“We don’t want to act like police and feel that a system similar to that in the UK is a deep invasion of privacy,” said Annika Kristersson of internet and telecommunications company Tele2 to the Svenska Dagbladet (SvD) newspaper.
“It would entail us having to spy on our customers.”
The comments come on the heels of an agreement reached by Britain’s six largest internet service providers (ISPs) to do more to combat internet piracy.
The memorandum of understanding, which was brokered by the UK government at the urging of music industry association BPI, calls upon the signatories to work with music and other copyright holders towards a “significant reduction” in illegal filesharing.
Some of the suggested measures in the agreement include warning letters, as well as the restriction – or even termination – of an offender’s internet service.
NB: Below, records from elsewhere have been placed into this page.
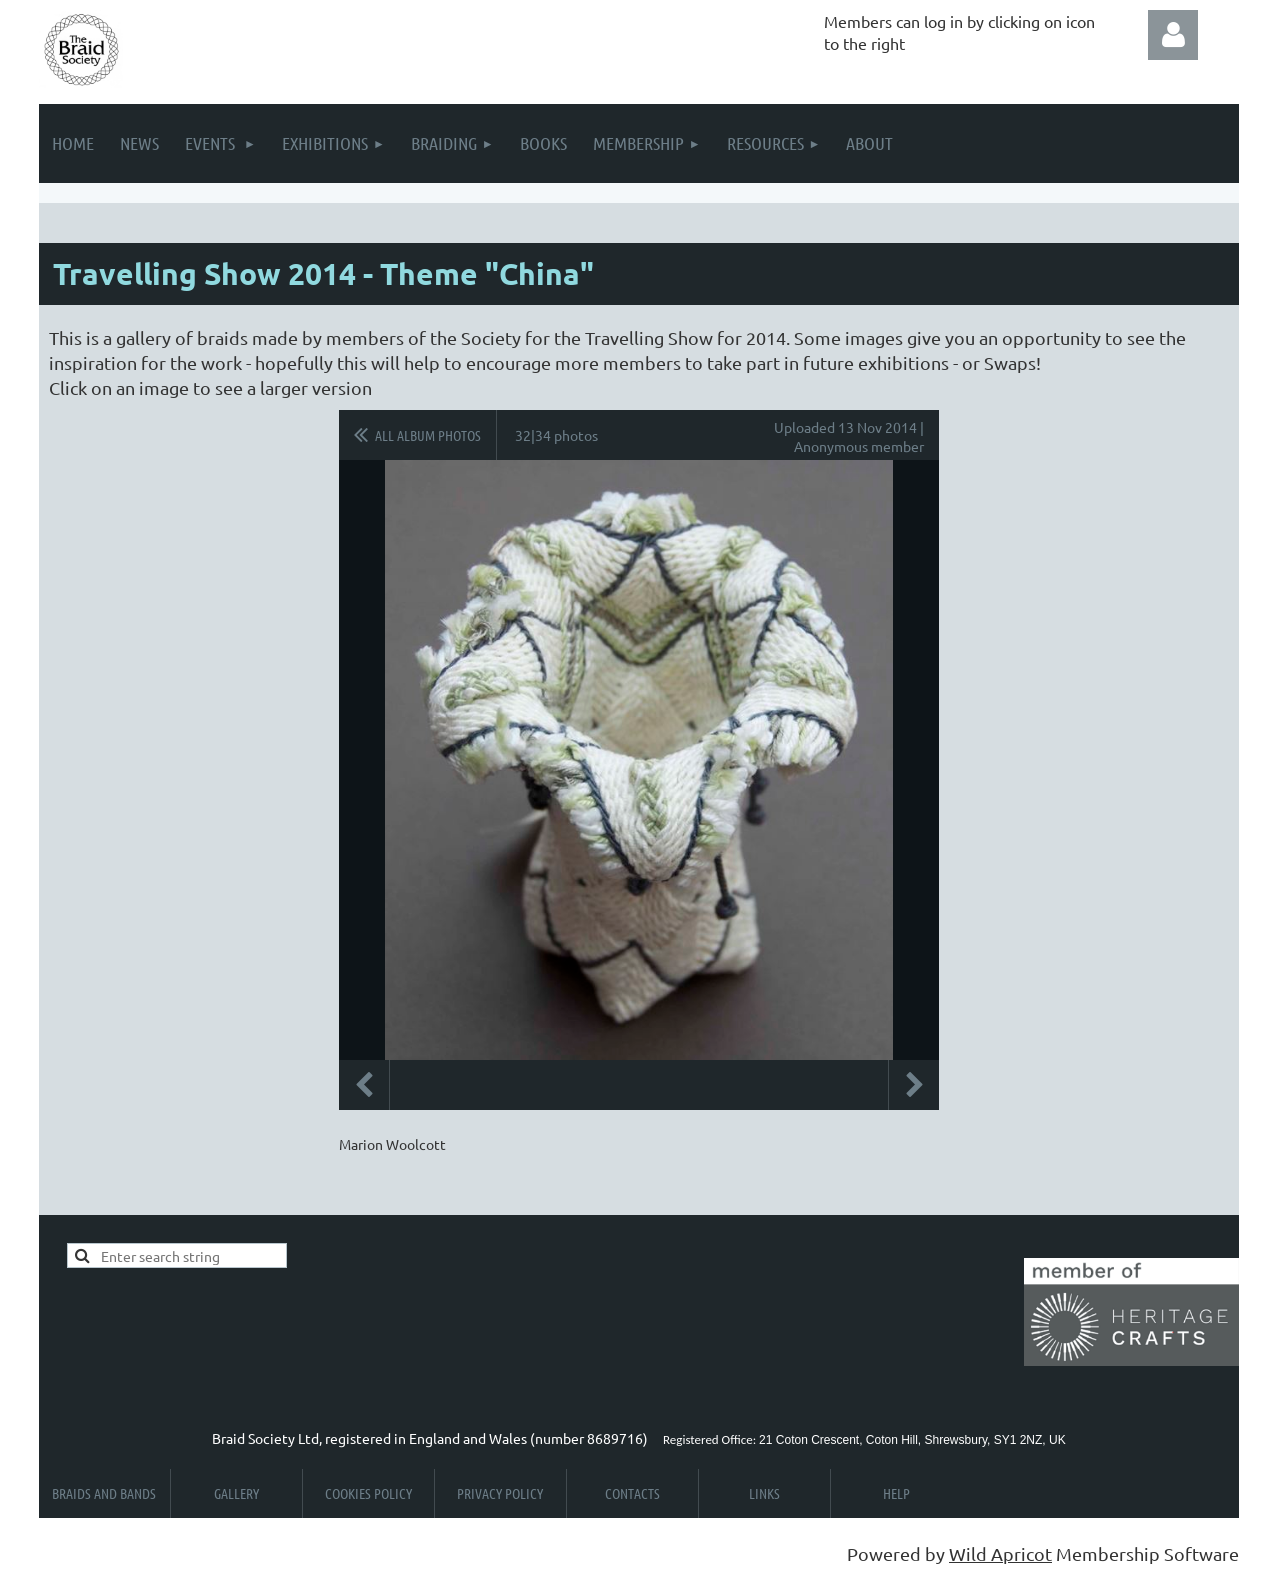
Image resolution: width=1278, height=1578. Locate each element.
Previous (364, 1085)
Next (914, 1085)
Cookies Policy (368, 1493)
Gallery (236, 1493)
Companies may also monitor internet traffic and restrict access to sites used by filesharers.
But Swedish ISPs are decidedly cool toward pursuing a similar strategy for fighting illegal downloading in Sweden.
“To try to restrict connections and reduce connection speeds shows a high degree of amateurism,” said Bahnhof CEO Jon Karlung to SvD.
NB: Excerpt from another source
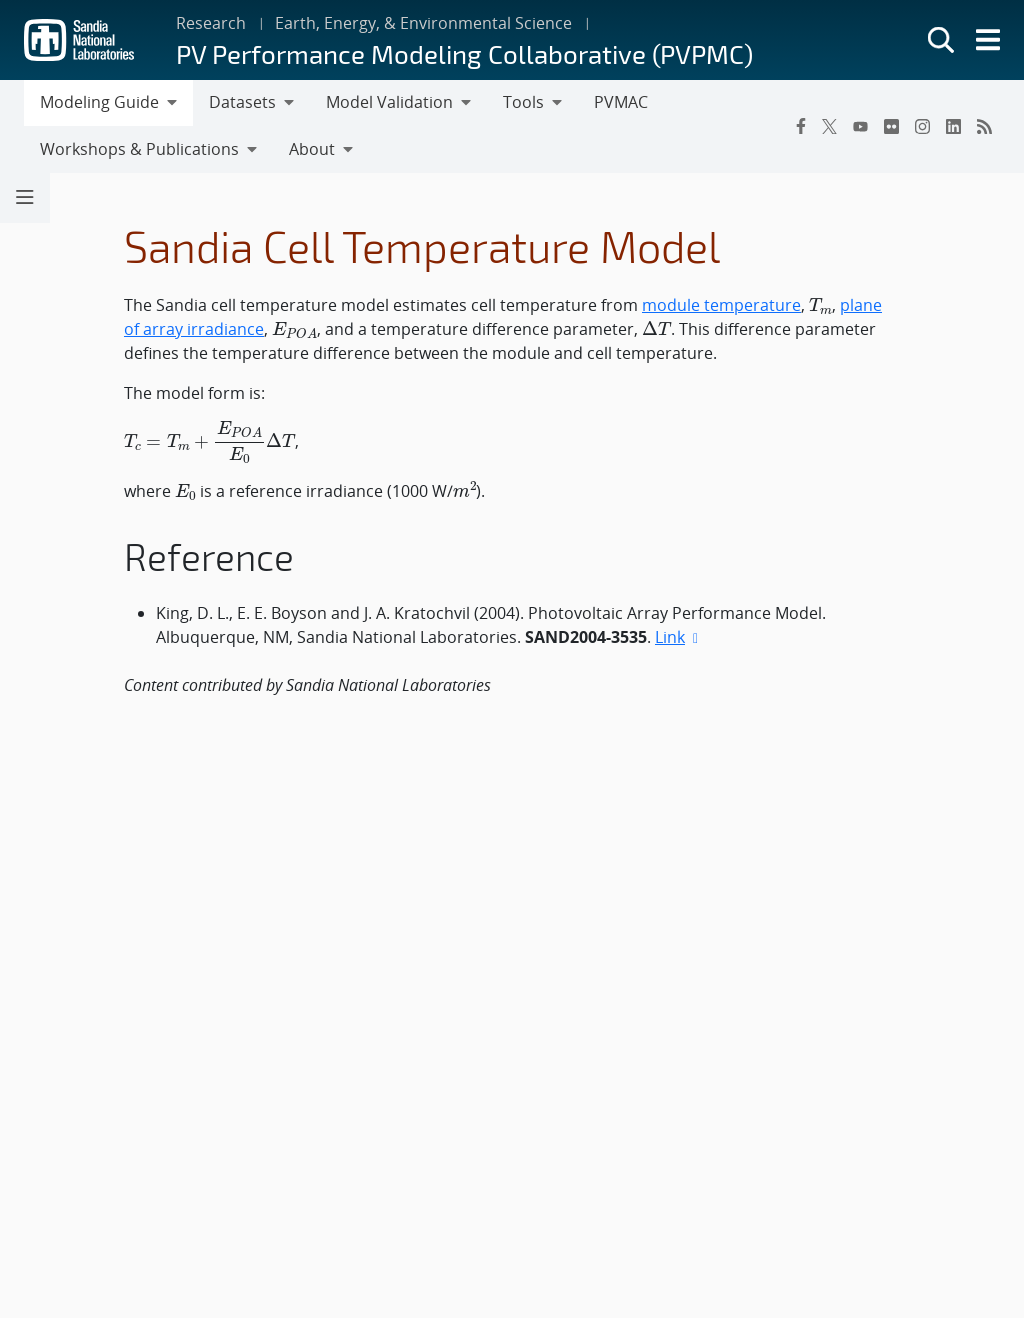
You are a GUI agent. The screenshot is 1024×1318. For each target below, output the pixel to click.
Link (678, 637)
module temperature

“Today there are so many tasks carried out over the internet.”
Patrik Hiselius of Telia, a subsidiary of TeliaSonera and Sweden’s largest telecommunications provider, stressed that his company would rather see some form of legalized downloading, rather than punitive measures.
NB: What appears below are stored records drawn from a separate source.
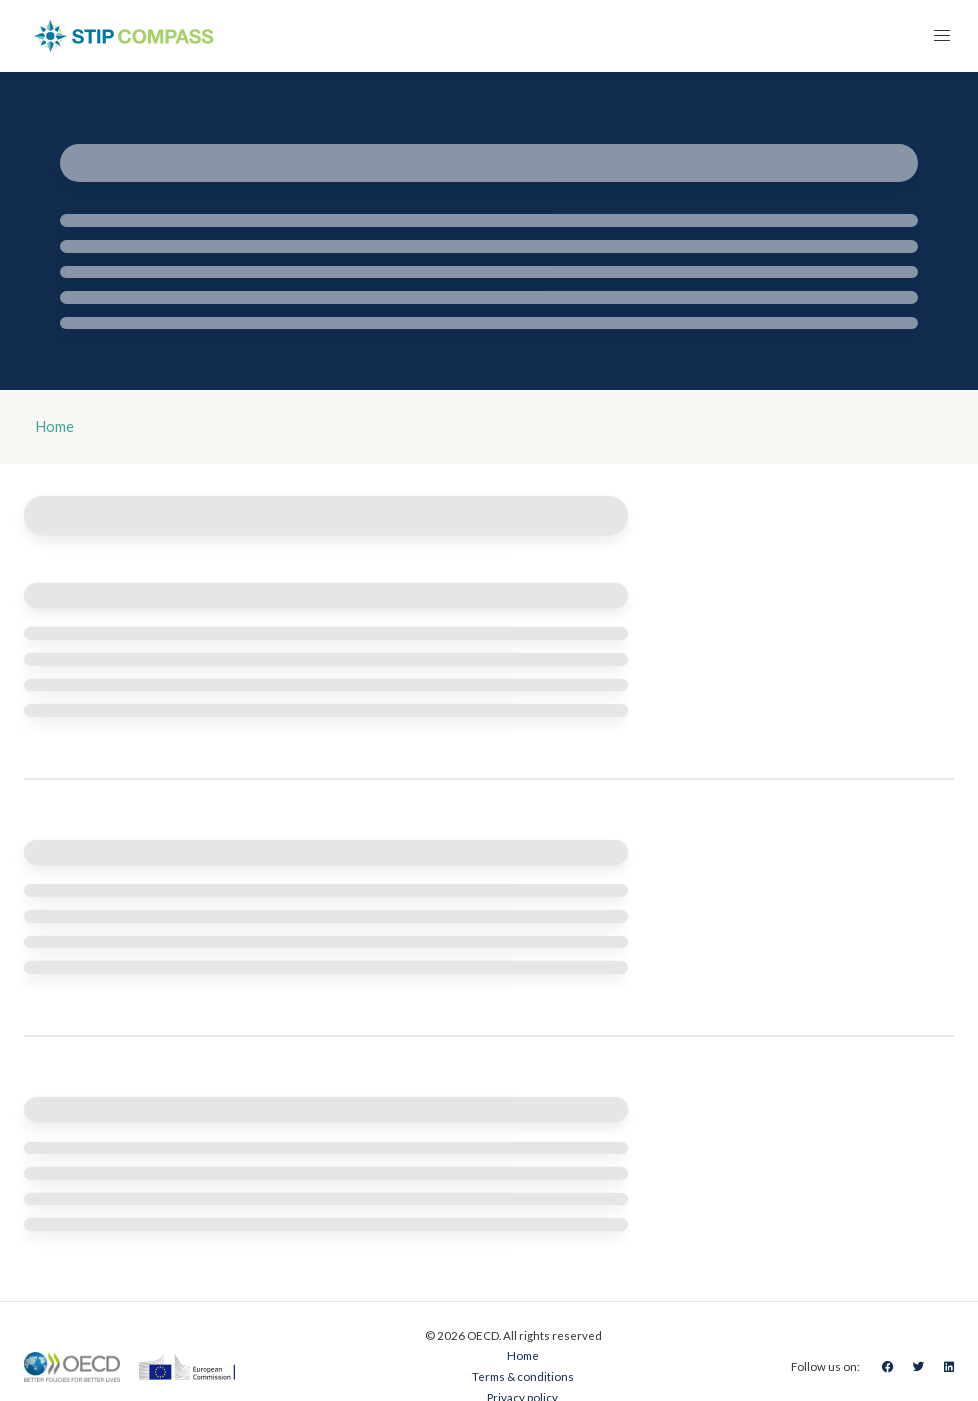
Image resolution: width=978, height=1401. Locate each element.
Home (55, 426)
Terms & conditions (523, 1376)
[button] (942, 36)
While, Magnus Mårtensson from Ifpi, the International Federation of the Phonographic Industry, sees the UK measure as a positive development, he hopes that Sweden will go a step further.
“As we see things, there are two alternatives: either we come to a voluntary agreement, or we get some legislation with gives us the ability to use the courts. From the perspective of the rule of law, the second alternative is clearly better.
Ifpi is currently party to a lawsuit against filesharing site The Pirate Bay demanding that the site’s founders pay record companies 15 million kronor ($2.5 million) in compensatory damages.